Until last week’s blizzard effectively shut down the city of Boston, this winter was shaping up to be a light one, snow-wise. Over the past seven days, however, the Hub has been clobbered with the white fluffy stuff.
According to the National Weather Service, as of 1 p.m. on February 2, Boston set a new record for the snowiest 7-day period, at 34.2 inches.
The previous record, for the 7-day stretch ending January 8, 1996, was 31.2 inches.
While the weather has all but dominated headlines in the region lately, that snowy week of nearly 20 years ago came with plenty of its own drama, according to The Boston Globe reports from the time.
Among the offenses:
Beacon Management Co., a real estate management company, was fined $1,000 for dumping snow into Boston Harbor, in violation of state law. As we know, dumping snow in the harbor is a big no-no. We have “snow farms’’ for that now.
City councilors criticized Mayor Menino’s administration for not properly notifying citizens that their cars were going to be towed as the city plowed the streets. The city issued about 5,200 tickets in just a few days, 4,500 of them during snow emergencies.

===============

_PROBLEM SET_:
A - In the text on Boston's record snowfall, swap "blizzard" for "snowstorm" and write out the passage starting at "Until last week’s" and ending at "at 34.2 inches.".
B - According to the text on Boston's record snowfall, what was the previous record for the snowiest 7-day period in Boston?
The lines that follow have no connection to the text on Boston's record snowfall.

_DATA SECTION_:
===============

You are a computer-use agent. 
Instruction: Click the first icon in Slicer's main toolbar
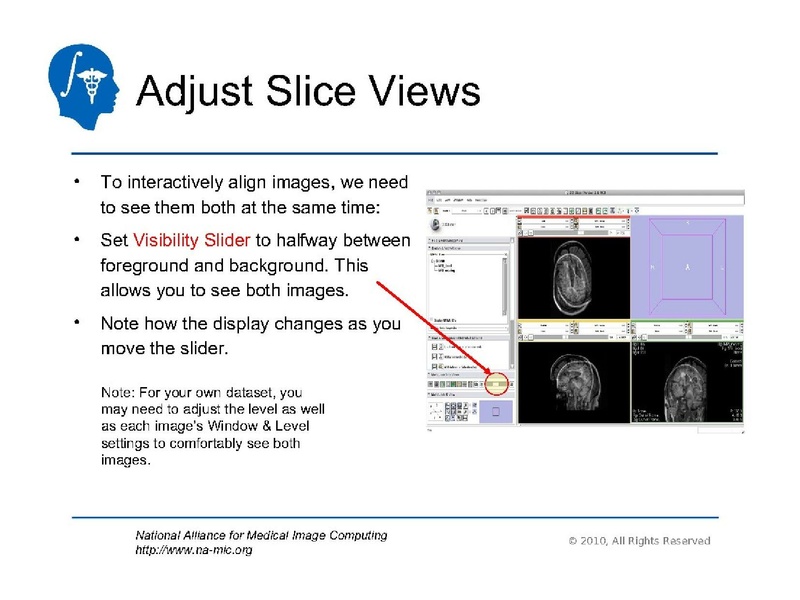tap(431, 212)
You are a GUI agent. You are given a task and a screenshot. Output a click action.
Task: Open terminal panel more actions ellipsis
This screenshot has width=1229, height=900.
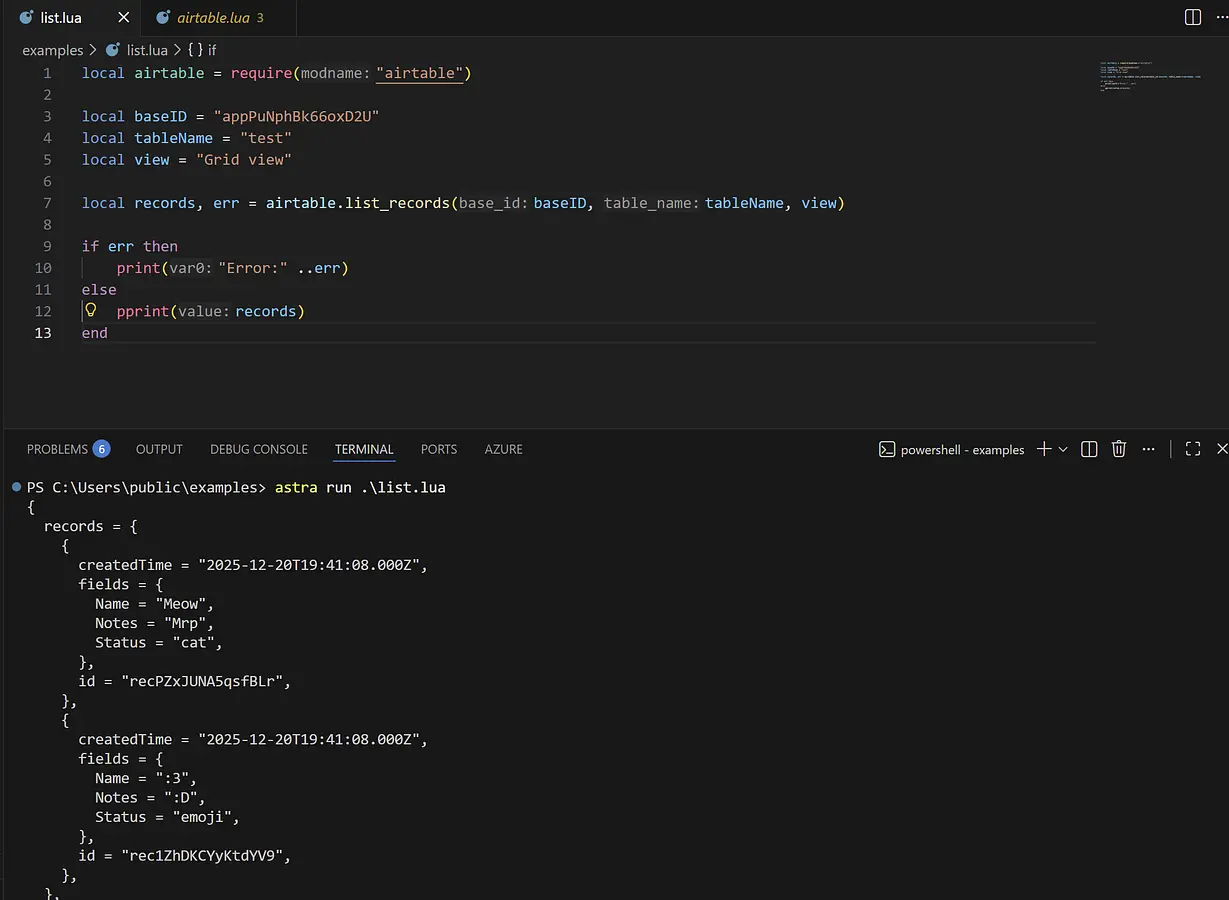click(x=1148, y=449)
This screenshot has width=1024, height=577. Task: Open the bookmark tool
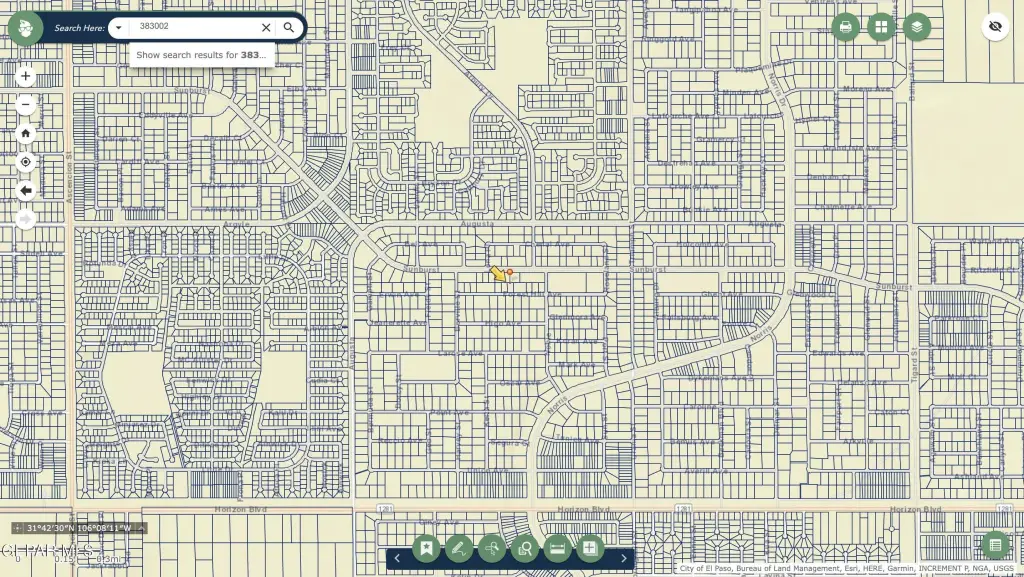click(426, 547)
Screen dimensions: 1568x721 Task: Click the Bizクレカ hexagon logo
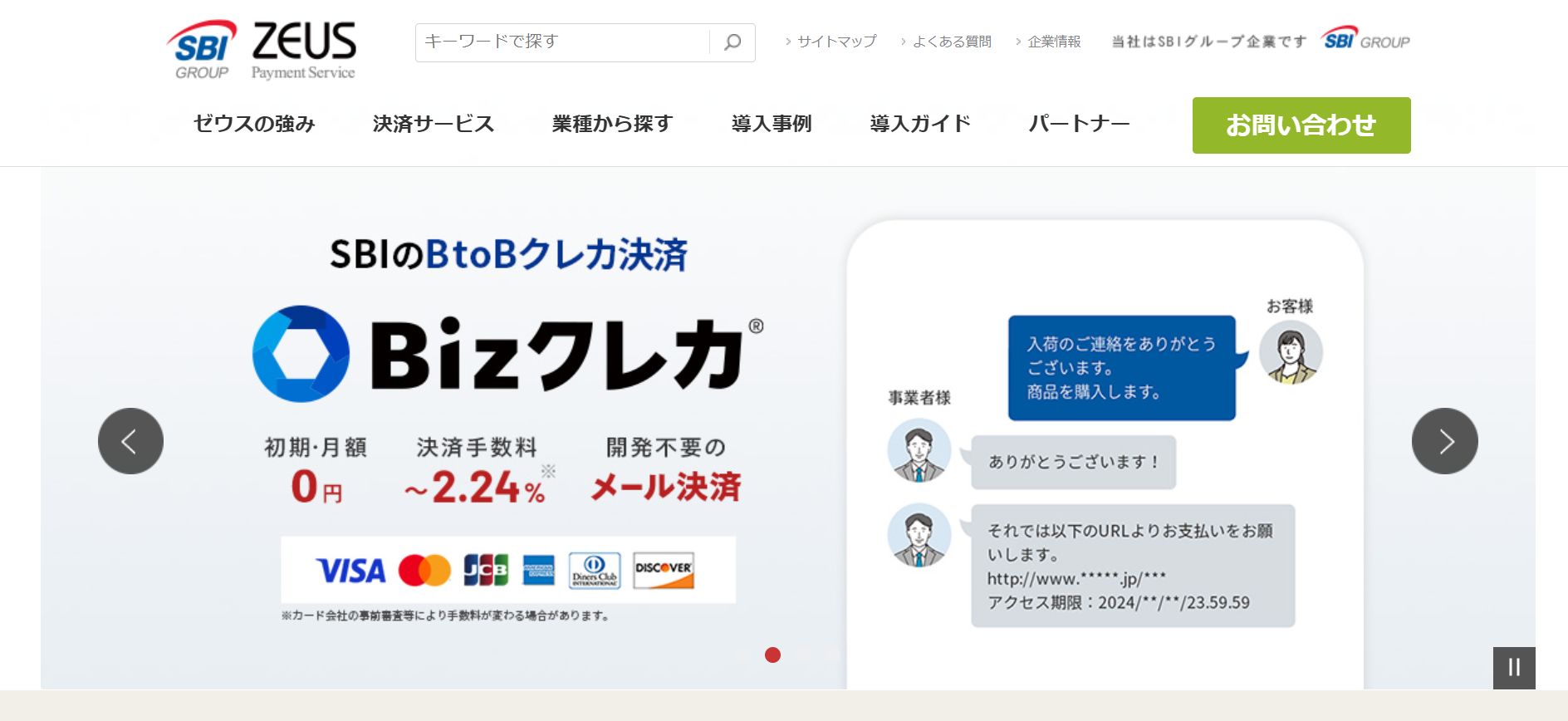point(301,355)
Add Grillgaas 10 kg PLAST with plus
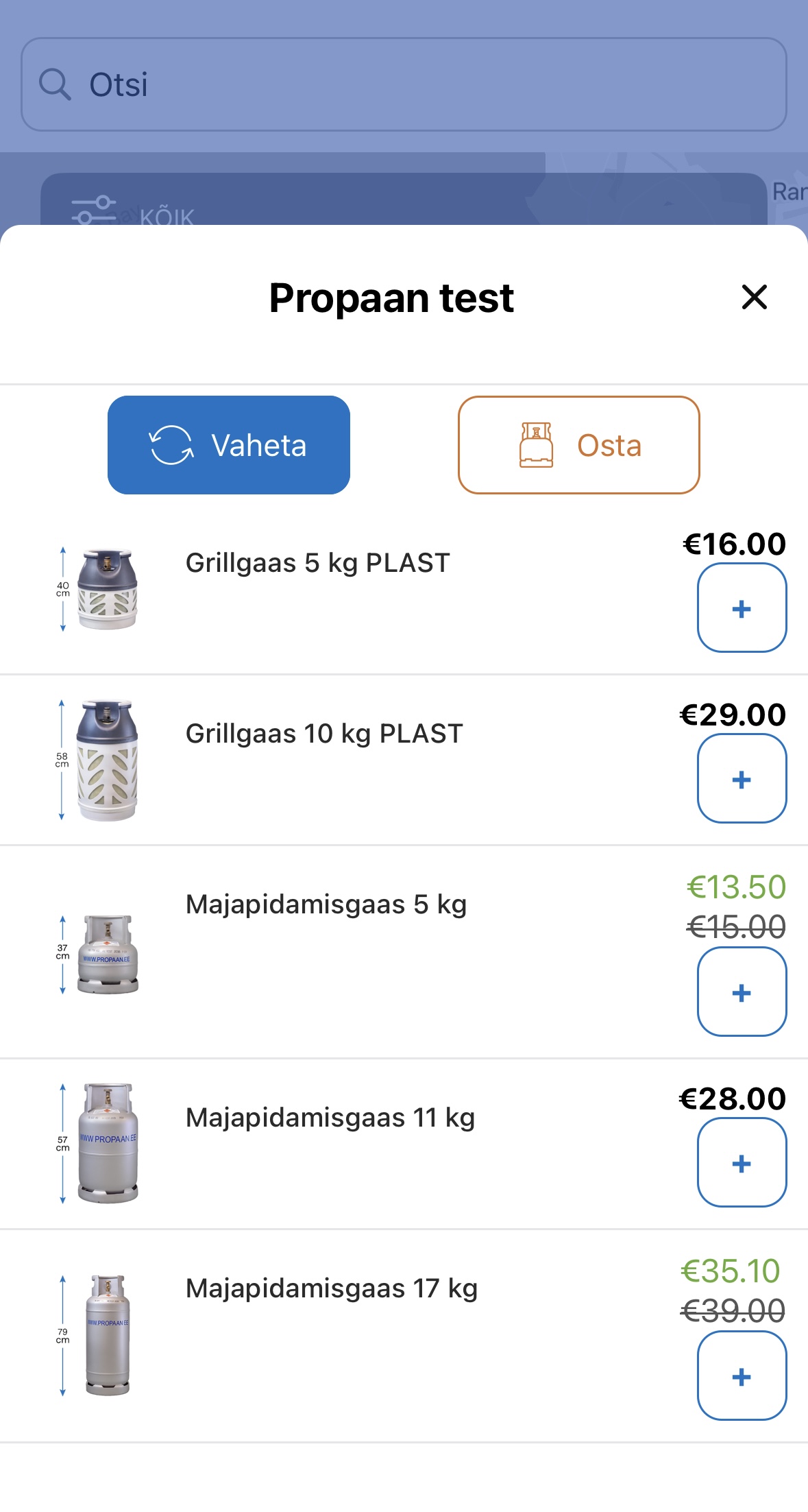 (742, 779)
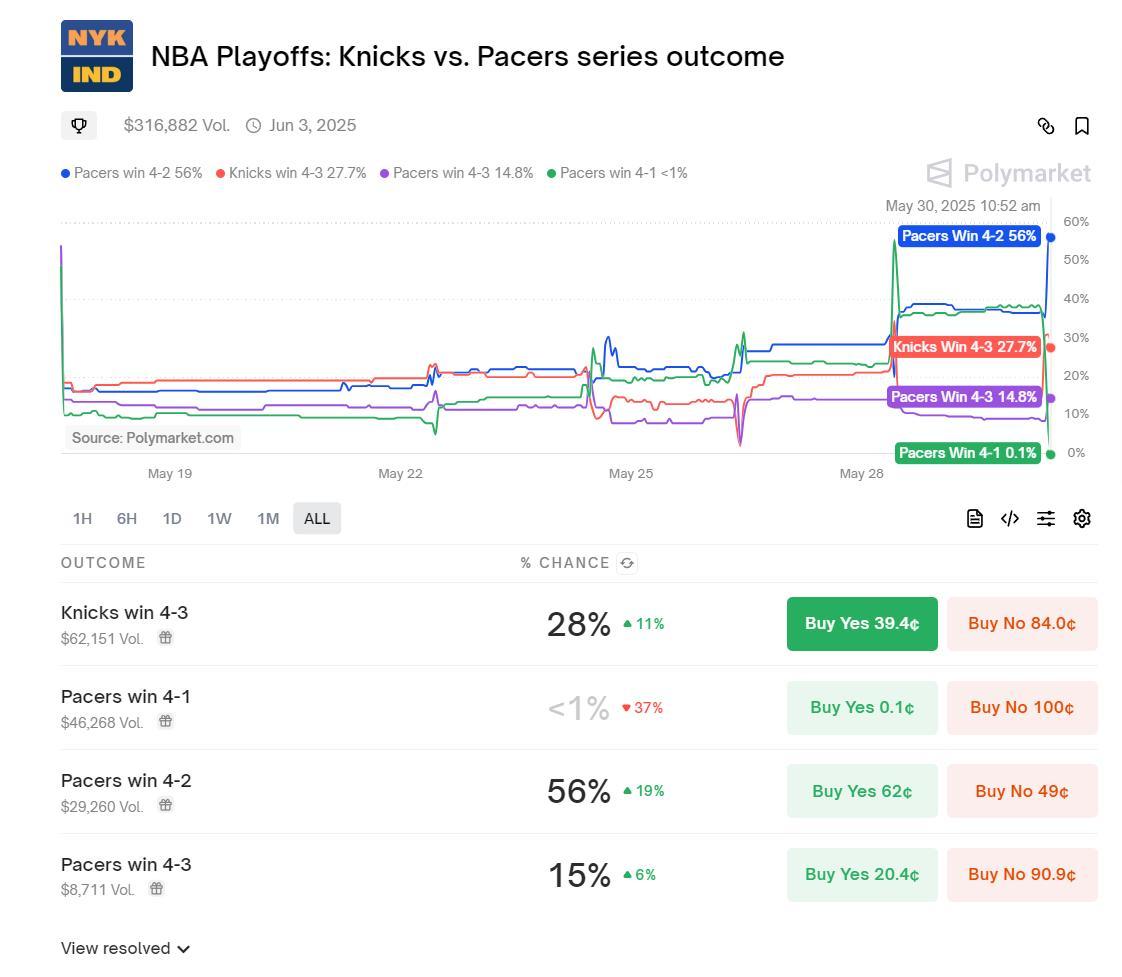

===============

_RESPONSES IN ORDER_:
A -
Until last week’s snowstorm effectively shut down the city of Boston, this winter was shaping up to be a light one, snow-wise. Over the past seven days, however, the Hub has been clobbered with the white fluffy stuff.
According to the National Weather Service, as of 1 p.m. on February 2, Boston set a new record for the snowiest 7-day period, at 34.2 inches.

B - The previous record was 31.2 inches, for the 7-day stretch ending January 8, 1996.